Problem statement: Please print every record below exactly as it appears, but leave out the pictures.
......
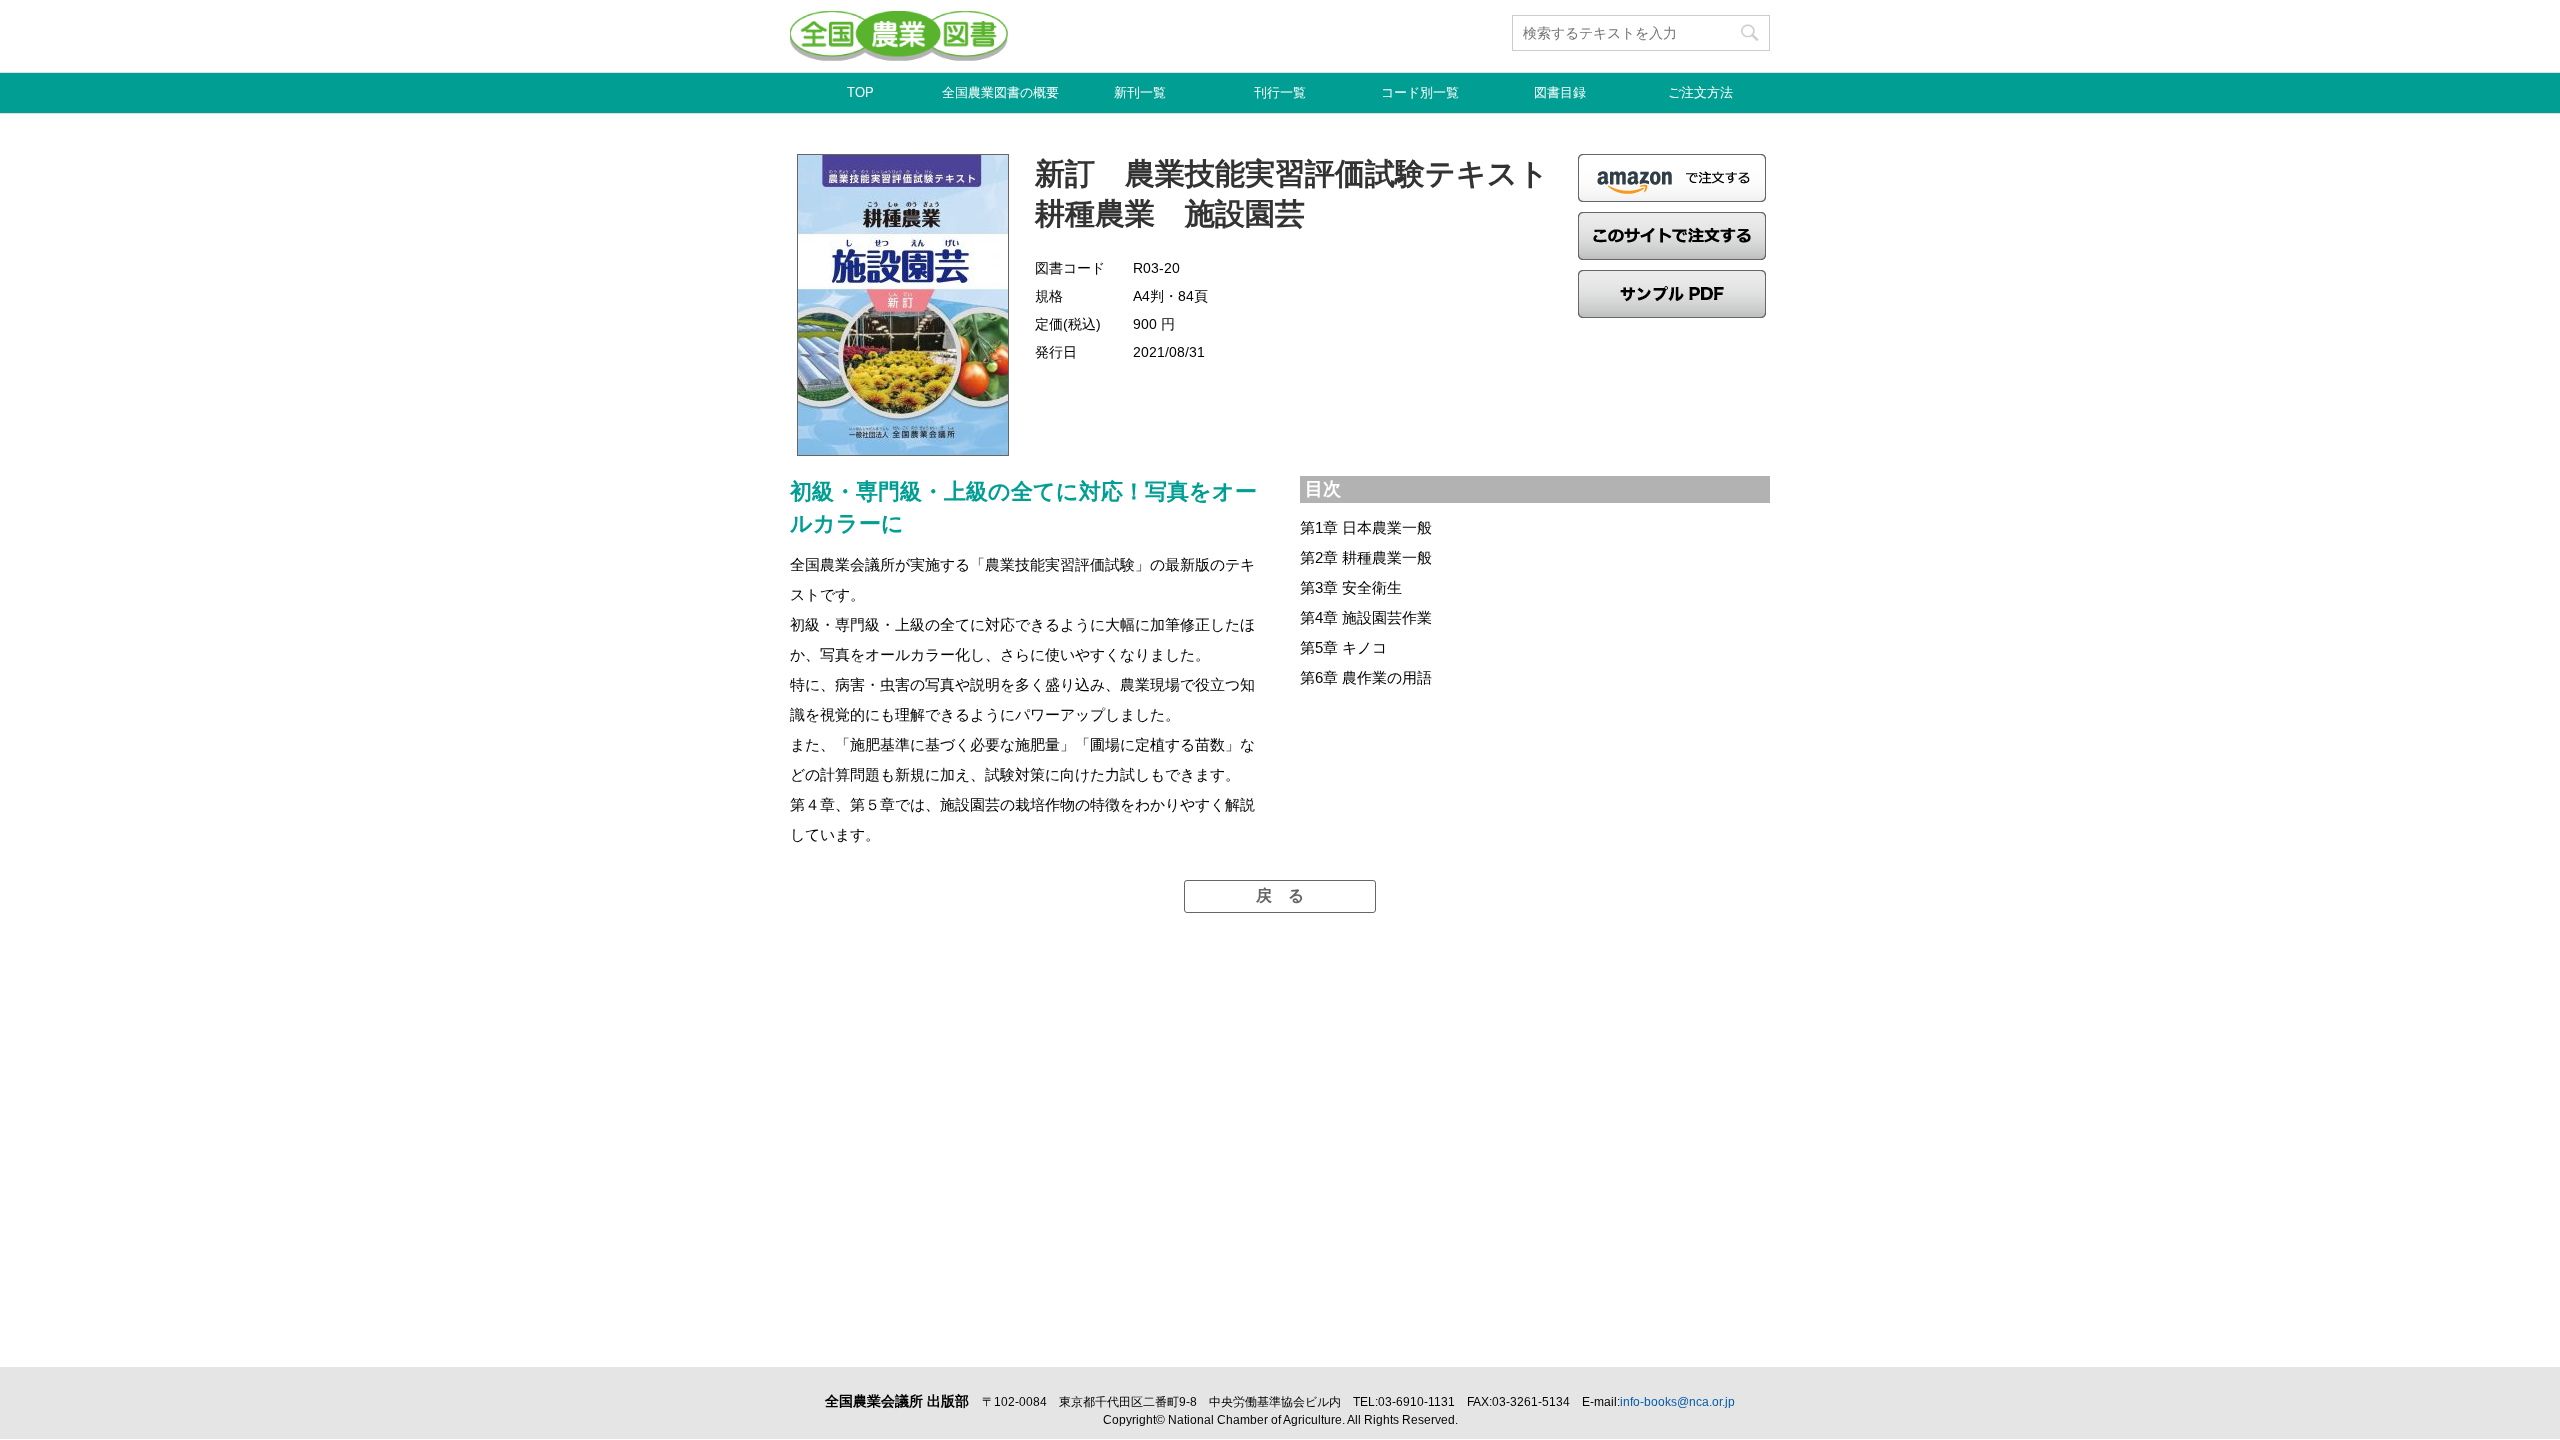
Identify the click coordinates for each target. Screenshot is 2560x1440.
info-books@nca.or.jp (1677, 1402)
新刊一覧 (1140, 92)
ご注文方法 (1700, 92)
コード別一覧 (1420, 92)
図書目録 (1560, 92)
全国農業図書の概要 (1000, 92)
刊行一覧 (1280, 92)
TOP (860, 92)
......
Answer:
Identify the click coordinates for each target. Screenshot is 2560x1440.
info-books@nca.or.jp (1677, 1402)
新刊一覧 (1140, 92)
ご注文方法 (1700, 92)
コード別一覧 (1420, 92)
図書目録 (1560, 92)
全国農業図書の概要 (1000, 92)
刊行一覧 (1280, 92)
TOP (860, 92)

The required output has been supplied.